The Special Features:
The Ocean's Twelve disc features a commentary track by Soderbergh and screenwriter George Nolfi, a bunch (30 minutes worth) of deleted scenes, a theatrical trailer, and another HBO First Look doc.
Ocean's Thirteen (2007)
Now, this one is actually a sequel to Ocean's Eleven. Back in Vegas this time, which Soderbergh captures perfectly. It's a changing Vegas and has a lot to say about the loss of the original Vegas cool, focusing on the opening of a new casino hotel by a pro in the business played by Al Pacino. Elliott Gould's Reuben gets muscled out of the deal, and the boys reunite to get their money man his due.

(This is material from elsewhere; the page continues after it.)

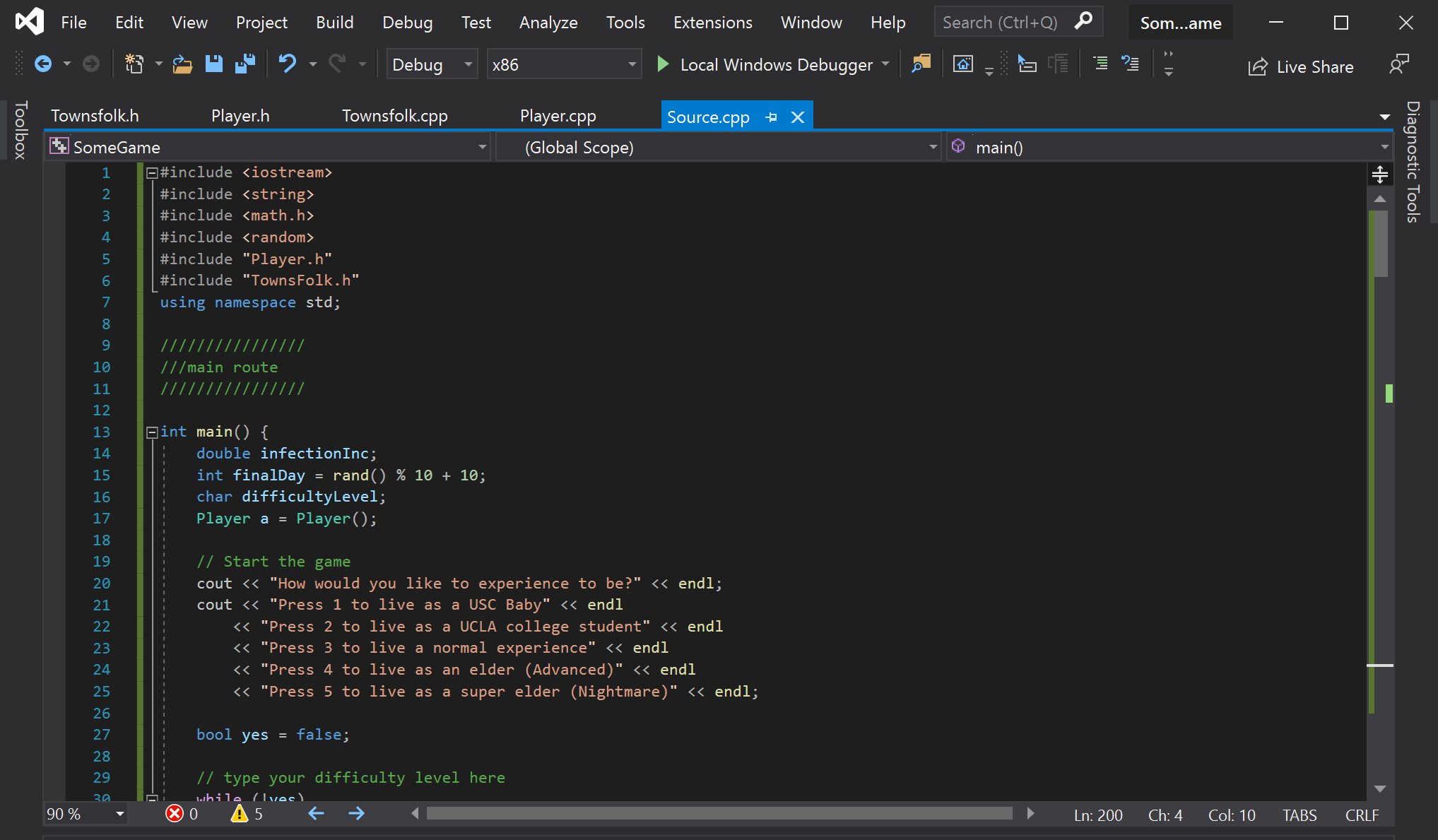1438x840 pixels.
Task: Click the Live Share button
Action: pyautogui.click(x=1301, y=66)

It's overly complex though. With each movie, as if the original wasn't mind-bogglingly ridiculous enough, Soderbergh and his writers just didn't keep the original ease (and cool) of the first. There is some great humor though. Some of it almost slapstick. Many disguises. We all remember Matt Damon's nose and the mustaches of Clooney and Pitt.
Ocean's Thirteen is somehow the second best of the trilogy, but, at the same time, it's the most forgettable.

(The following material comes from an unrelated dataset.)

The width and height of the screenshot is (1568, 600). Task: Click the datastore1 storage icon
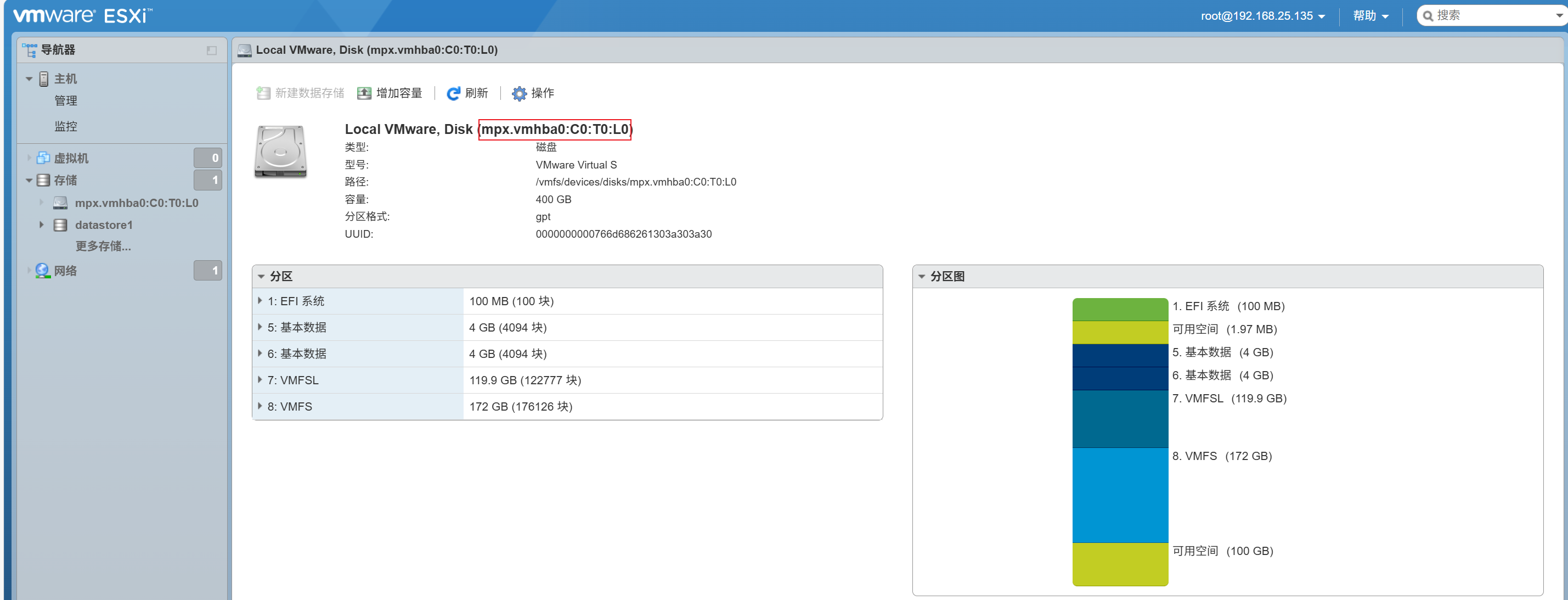click(60, 225)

It is new Vegas in style. It is that way on purpose.
The Special Features:
The Ocean's Thirteen disc is the best of the bunch on specials. It features a commentary track, once again, from Soderbergh and screenwriters Brian Koppelman and David Levien, some deleted scenes, and three incredible documentaries, including Masters of the Heist: Recalling Real-Life Sophisticated Heists, Vegas: An Opulent Vision -- Las Vegas' Influential Design Sense, and Jerry Weintraub Walk and Talk: The Producer Takes Us on a Casino Tour.
This is what you have. If you want to own these movies, this is the way to go. They are certainly worth owning because all three (and especially the first) are easily re-watchable. And at around $20, it is affordable and cool to have on the shelf.